Her story, including the gap between the time her parents alerted the authorities and when they appeared to take her disappearance seriously, is worthy of outrage.
But believing Henny was somehow an anomaly or exceptional would be to miss the real story.
We can't sit by and let Henny become another in a much-too-long list of missing and murdered indigenous women and girls. That's why beginning today, The Billings Gazette is embarking on a project that hopes to keep a sustained spotlight on the issue of missing and murdered indigenous women, which has become a stain on our state and tribal nations.
For too long, we have reported the same heartbreaking and tired pattern: A young woman goes missing, there's a terrible delay in alerting the public, and she's either never heard from or a body turns up later. There are tears of sorrow and outrage. Tribal leaders pledge justice. And folks from the state and the congressional delegations hold hearings, listening sessions and march alongside mourning community members.
The outpouring of sincerity is swift but fleeting.
And then, nearly as soon as the outrage subsides, there's another report — someone else has gone missing.
Even though we're starting a new reporting project that hopes to remember those who have been victimized, as well as understand what is driving this scourge, we don't pretend to have the answers. Instead, we have the platform to keep this issue front-and-center until real solutions can be implemented.
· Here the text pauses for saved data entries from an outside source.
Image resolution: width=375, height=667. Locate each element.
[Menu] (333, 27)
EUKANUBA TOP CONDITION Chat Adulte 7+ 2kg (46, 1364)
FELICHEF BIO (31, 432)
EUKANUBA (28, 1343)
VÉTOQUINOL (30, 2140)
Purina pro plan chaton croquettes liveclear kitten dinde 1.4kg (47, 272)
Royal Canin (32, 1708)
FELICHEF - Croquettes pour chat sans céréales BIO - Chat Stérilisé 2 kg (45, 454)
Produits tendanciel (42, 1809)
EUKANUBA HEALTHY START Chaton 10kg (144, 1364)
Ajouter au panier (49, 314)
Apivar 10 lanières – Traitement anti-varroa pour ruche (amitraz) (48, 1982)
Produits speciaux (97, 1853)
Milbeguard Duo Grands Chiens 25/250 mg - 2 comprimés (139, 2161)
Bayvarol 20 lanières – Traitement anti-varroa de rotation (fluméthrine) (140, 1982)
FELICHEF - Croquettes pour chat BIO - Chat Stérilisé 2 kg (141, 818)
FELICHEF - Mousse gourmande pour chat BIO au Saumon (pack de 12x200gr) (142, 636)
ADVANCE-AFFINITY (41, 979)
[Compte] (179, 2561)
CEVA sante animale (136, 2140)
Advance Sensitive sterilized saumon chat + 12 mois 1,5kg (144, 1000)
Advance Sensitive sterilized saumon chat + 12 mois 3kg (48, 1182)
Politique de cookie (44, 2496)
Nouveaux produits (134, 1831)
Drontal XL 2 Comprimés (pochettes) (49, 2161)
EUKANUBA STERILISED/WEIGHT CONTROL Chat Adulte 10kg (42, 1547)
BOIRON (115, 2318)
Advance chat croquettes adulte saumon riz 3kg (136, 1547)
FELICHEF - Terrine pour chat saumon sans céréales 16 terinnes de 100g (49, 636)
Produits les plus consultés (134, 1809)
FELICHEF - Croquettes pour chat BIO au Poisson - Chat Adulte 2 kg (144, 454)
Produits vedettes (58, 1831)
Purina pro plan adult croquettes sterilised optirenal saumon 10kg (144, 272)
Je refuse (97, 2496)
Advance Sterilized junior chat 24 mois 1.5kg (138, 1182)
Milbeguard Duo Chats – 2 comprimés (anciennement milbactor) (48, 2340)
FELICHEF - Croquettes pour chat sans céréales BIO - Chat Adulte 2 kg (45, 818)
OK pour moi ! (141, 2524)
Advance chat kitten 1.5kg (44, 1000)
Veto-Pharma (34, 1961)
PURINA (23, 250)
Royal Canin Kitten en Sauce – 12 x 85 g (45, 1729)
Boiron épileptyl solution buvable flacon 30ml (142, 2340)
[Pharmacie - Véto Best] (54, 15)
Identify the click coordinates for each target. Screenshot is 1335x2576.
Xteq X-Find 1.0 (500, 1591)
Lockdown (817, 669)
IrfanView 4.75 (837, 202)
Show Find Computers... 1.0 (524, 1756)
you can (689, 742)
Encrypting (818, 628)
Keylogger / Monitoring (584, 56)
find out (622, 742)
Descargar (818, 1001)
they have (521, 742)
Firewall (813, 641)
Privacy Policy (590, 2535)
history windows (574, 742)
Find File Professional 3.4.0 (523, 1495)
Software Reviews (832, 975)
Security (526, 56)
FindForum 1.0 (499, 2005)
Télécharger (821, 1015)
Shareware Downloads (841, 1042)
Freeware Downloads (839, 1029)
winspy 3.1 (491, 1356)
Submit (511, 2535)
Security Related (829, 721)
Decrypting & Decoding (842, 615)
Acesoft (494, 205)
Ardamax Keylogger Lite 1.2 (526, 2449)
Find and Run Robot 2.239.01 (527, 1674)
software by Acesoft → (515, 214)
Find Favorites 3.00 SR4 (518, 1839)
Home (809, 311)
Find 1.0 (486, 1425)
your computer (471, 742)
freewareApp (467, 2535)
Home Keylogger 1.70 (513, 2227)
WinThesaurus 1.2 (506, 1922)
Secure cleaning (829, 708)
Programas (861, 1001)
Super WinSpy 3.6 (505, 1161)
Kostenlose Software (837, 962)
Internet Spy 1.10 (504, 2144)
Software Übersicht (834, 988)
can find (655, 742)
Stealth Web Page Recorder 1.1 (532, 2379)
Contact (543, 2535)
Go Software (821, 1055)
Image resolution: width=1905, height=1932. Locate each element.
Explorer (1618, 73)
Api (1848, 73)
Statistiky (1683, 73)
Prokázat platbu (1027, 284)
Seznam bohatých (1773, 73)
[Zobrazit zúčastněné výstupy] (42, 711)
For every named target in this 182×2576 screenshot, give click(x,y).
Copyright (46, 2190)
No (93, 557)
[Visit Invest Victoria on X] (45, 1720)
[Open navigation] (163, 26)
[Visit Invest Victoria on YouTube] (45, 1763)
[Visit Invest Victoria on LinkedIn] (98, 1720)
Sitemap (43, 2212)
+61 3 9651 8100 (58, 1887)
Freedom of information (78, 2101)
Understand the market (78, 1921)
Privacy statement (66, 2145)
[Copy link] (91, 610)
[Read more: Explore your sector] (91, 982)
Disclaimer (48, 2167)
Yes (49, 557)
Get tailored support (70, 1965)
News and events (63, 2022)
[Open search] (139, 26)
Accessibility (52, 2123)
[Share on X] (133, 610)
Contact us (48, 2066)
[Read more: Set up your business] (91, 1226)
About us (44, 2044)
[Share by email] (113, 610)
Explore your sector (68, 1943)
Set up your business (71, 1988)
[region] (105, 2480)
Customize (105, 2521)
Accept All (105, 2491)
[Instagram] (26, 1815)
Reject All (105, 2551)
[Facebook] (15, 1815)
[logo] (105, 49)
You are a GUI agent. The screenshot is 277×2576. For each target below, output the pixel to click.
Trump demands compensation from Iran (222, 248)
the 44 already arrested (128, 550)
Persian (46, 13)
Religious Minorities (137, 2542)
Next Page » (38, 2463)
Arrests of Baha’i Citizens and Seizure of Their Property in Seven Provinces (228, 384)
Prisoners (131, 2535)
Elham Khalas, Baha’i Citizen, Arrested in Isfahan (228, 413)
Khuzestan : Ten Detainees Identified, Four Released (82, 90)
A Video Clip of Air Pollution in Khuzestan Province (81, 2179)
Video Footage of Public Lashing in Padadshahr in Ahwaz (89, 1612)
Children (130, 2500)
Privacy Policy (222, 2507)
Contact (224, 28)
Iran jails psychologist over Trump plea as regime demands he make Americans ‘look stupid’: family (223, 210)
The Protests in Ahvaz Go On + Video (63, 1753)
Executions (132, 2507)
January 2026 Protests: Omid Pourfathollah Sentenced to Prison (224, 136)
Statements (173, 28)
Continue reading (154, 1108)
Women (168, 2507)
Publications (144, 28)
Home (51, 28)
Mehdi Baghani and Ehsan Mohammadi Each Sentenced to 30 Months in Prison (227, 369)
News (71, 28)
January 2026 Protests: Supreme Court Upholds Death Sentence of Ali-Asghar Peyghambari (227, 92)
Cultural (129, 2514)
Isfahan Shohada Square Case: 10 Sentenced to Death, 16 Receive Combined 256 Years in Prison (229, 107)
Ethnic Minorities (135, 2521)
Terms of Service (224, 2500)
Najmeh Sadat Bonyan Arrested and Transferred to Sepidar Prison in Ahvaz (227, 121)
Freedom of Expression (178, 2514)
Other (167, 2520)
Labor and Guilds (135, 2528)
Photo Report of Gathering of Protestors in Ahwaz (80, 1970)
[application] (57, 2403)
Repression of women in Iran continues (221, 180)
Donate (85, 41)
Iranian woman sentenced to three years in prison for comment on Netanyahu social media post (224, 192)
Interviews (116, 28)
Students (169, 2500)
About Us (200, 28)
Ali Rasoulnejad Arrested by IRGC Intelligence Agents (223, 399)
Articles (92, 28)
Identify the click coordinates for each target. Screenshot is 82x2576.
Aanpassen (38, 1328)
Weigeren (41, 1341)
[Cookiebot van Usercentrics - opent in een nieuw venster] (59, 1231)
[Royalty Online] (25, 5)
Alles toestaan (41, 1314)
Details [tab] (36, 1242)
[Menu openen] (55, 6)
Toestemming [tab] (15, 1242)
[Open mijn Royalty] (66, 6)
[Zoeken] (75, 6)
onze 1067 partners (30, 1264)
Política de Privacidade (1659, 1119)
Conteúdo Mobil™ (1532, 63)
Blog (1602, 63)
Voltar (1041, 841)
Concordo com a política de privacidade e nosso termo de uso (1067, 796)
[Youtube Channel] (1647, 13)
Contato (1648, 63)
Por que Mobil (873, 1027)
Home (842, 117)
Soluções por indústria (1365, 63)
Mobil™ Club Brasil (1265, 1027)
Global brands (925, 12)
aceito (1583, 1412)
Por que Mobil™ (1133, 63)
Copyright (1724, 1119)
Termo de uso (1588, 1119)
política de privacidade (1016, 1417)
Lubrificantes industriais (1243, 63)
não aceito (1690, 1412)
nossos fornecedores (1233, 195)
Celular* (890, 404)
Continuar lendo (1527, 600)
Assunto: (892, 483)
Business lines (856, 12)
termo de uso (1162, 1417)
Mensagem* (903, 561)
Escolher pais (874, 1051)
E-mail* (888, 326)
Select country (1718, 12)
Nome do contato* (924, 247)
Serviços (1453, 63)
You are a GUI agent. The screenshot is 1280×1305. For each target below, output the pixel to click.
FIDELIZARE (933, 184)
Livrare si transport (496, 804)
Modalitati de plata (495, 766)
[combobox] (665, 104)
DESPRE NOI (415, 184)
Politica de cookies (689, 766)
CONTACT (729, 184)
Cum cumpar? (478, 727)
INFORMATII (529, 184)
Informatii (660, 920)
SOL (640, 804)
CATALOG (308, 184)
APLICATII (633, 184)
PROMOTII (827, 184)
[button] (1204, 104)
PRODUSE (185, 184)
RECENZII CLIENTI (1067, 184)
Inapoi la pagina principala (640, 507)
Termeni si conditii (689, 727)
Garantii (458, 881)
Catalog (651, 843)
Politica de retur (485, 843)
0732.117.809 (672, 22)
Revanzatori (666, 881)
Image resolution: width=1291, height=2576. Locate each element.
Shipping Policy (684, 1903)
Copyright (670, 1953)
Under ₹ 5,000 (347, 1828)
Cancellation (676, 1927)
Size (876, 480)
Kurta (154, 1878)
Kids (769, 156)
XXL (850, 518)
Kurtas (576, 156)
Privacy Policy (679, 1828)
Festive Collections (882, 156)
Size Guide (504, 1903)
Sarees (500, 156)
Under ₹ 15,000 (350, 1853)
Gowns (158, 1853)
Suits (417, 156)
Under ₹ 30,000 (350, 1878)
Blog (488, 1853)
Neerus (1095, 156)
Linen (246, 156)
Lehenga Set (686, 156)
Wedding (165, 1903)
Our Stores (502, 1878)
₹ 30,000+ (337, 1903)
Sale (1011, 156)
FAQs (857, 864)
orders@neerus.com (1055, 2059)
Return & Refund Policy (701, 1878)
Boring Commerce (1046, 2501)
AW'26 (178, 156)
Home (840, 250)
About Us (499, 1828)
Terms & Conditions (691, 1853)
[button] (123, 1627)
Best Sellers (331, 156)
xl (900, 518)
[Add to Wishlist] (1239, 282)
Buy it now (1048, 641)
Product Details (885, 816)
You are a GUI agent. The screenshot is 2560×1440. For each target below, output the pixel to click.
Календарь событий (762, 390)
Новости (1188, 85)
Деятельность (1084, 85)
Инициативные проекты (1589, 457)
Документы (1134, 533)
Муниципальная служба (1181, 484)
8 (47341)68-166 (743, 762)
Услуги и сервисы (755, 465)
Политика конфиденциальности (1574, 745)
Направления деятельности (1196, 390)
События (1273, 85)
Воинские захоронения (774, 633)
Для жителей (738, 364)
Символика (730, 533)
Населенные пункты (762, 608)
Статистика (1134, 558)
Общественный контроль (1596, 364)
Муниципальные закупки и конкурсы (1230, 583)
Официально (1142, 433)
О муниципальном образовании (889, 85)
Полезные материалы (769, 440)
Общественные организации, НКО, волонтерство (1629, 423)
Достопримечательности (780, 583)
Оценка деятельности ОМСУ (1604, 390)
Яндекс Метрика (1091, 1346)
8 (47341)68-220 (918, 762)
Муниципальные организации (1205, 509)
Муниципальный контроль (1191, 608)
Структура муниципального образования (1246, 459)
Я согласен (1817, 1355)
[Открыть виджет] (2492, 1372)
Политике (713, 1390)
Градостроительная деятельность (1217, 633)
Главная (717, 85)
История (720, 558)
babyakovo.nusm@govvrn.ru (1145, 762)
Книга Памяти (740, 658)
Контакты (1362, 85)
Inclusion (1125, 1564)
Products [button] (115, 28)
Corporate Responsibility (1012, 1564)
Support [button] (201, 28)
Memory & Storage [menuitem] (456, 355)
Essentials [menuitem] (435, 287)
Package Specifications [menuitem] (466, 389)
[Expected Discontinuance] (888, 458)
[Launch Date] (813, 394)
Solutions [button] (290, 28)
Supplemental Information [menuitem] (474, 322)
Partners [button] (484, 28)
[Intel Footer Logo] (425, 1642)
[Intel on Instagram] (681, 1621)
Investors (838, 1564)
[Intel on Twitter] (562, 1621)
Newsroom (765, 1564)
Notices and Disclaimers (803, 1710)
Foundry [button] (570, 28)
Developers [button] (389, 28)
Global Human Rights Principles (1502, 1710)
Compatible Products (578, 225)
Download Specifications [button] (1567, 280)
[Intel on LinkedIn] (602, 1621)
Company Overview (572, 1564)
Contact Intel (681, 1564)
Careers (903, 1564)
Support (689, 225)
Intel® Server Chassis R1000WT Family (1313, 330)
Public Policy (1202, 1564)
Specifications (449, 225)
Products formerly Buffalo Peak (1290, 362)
That's what The Billings Gazette is pledging to educate its readers and the citizens of Montana who must understand that indigenous women experience more violence and go missing at a rate that far outpaces any other ethnic classification.
The Gazette, like other media, can often be accused of just parachuting into news stories on places like the reservations, scooping up the details of a crime and then leaving.
But today, we're pledging our news reporting efforts and our editorial pen to not letting up so easily. We believe that all Montanans deserve answers.
We want to know why more indigenous women go missing. We want to understand why there is so often such a gap in women being reported missing. We can't help but notice the same gap doesn't seem to exist when non-native women go missing in places like Billings. Why is that?
We want to know why the federal government and its attendant agencies seem so recalcitrant when it comes to divulging information that may help find these missing women, or help residents understand the problems better.
While most newspaper reporting projects have a certain number of stories to be run on specific dates, this project does not have a sunset. We are committed to continuing to report on the issue in a meaningful, contextual way that doesn't treat these disappearances as isolated, separate stories, but rather as part of a larger, more complex trend.
But the project doesn't stop at our reporting. It is simply a start. Instead, our project will only have impact if we — as a part of a larger community — put pressure on officials, especially those in the federal government that have the power to curb the violence, and insist that changes be made. We can no longer let politicians sweep through reservations and pledge they'll take concerns back to Washington, D.C. We must demand specific actions and deliverable results. The Gazette is committed to holding those leaders accountable for changes, and we need your help.
And while this particular series highlights the problems that seem to plague indigenous women, it's not just about Native women living on reservations or in places like Montana. This is really about how we treat cases of abuse and a cycle of behavior that has to be stopped.
We believe the best way to illustrate the problem is by asking questions that get at why the problem is so pronounced and what can be done to eliminate it. We also hope that by profiling the families and the victims of violence that it becomes impossible to ignore the problem and it gives a face and a voice to the issue.